─── Extract

Sheu Investigates Judge Golia

With this in mind, Sheu set out to investigate the personal financial disclosure filings of the Judge Golia, which are public records, available by request from the Office of Court Administration’s (OCA) Ethics Committee. These filings detail the financial assets of all public officials, as a means of curtailing potential conflicts of interest.

Sheu searched the internet for documentation of Golia’s real estate holdings, hoping to find concealed assets that had not been declared on his financial disclosure form. If he could prove financial impropriety by Golia, Sheu reasoned, perhaps he could get Golia removed from the bench and finally receive a fair hearing for his case from another judge.

Sheu, who was a computer expert, searched the internet for evidence of properties he concluded were owned by Golia. Armed with a list of these properties, Sheu then went to the OCA Ethics Department to obtain Golia’s financial disclosure forms.

According to Sheu, he discovered major discrepancies between Golia’s actual properties and the ones declared on his financial disclosure forms, including a million dollar beach house on Breezy Point on Long Island, which was described in a local magazine as belonging to the judge, and which is publicly listed as being owned by the Golia family.

On November 29, 2009, Sheu alerted Janice Howard, the director of the OCA Ethics Department, of these apparent discrepancies.

Sheu’s complaint included the following allegations, that Judge Golia:

“..Failed to disclose fully his liabilities for 2002/2003/2004/2005/2006/2008, in that he:

- failed to disclose a mortgage held by HSBC under his wife “Roslaie Grecco” against the property

- failed to disclose a mortgage held by HSBC of “Joseph Golia and Rosalie Golia

- failed to disclose “Rosalie Grecco” employment/ income/ property

- failed to disclose “Hampton West” beach House (Breezy Point)

- interest conflict, own Flushing Bank stock (Flushing Financial Corp) and using connections” to get $750,000.000 in lower rate and mortgage more than the property market value, as NYC Dept. of Finance record, 2007 property market about $220,000.00.”

This Newspaper could not get Judge Golia to address these allegations that Sheu submitted to OCA since he declined to be interviewed.

Yet Janice Howard, director of the OCA Ethics Department, did ask for an amended financial disclosure statement from Golia.

By law, the amended disclosure form is the final opportunity for a public official to “come clean” about any errors or omissions on their original disclosure. The amended form is required to be submitted within two weeks of notice, but Sheu had to wait three months to receive the document from the judge.

Golia’s Amended Financial Form

Finally, on June 23rd, 2010, Sheu was personally handed the amended disclosure form by Janice Howard at the Ethics Committee office. Sheu discovered that even the amended disclosure form still neglected to mention the beach house as well any of the other properties Sheu believed were owned by Golia.

The only asset Golia included on the amended disclosure form that had not been cited on the original was a “vacant lot” in Queens that Golia claimed was worth less than $1,000, and therefore did not require reporting.

──────
─── Data

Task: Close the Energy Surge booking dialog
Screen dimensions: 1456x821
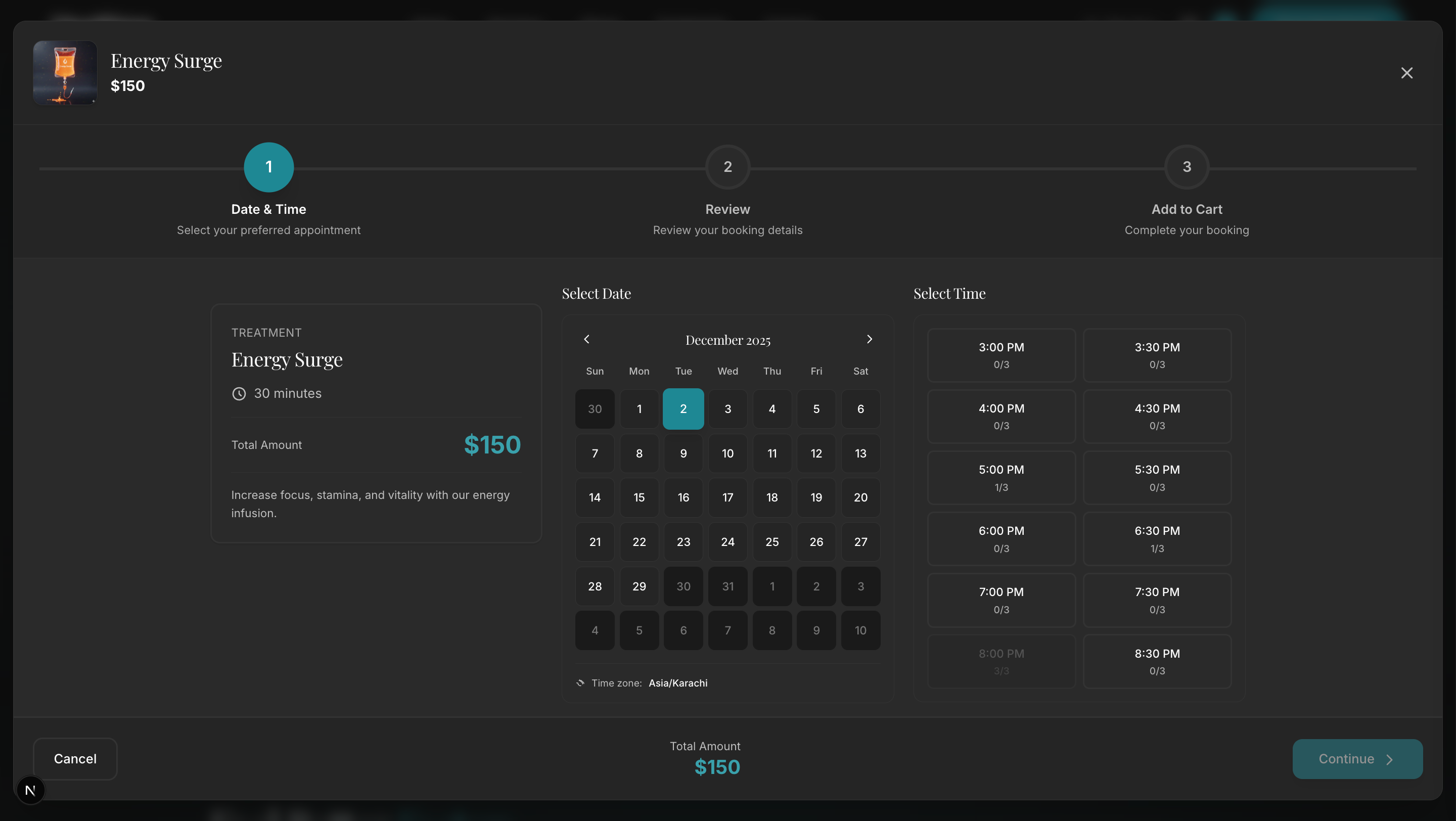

──────

The task: Update the Judge Golia article by copying everything from "Finally, on June" down to "believed were owned by Golia." and changing "beach house" to "summer home".

Exercise response:
Finally, on June 23rd, 2010, Sheu was personally handed the amended disclosure form by Janice Howard at the Ethics Committee office. Sheu discovered that even the amended disclosure form still neglected to mention the summer home as well any of the other properties Sheu believed were owned by Golia.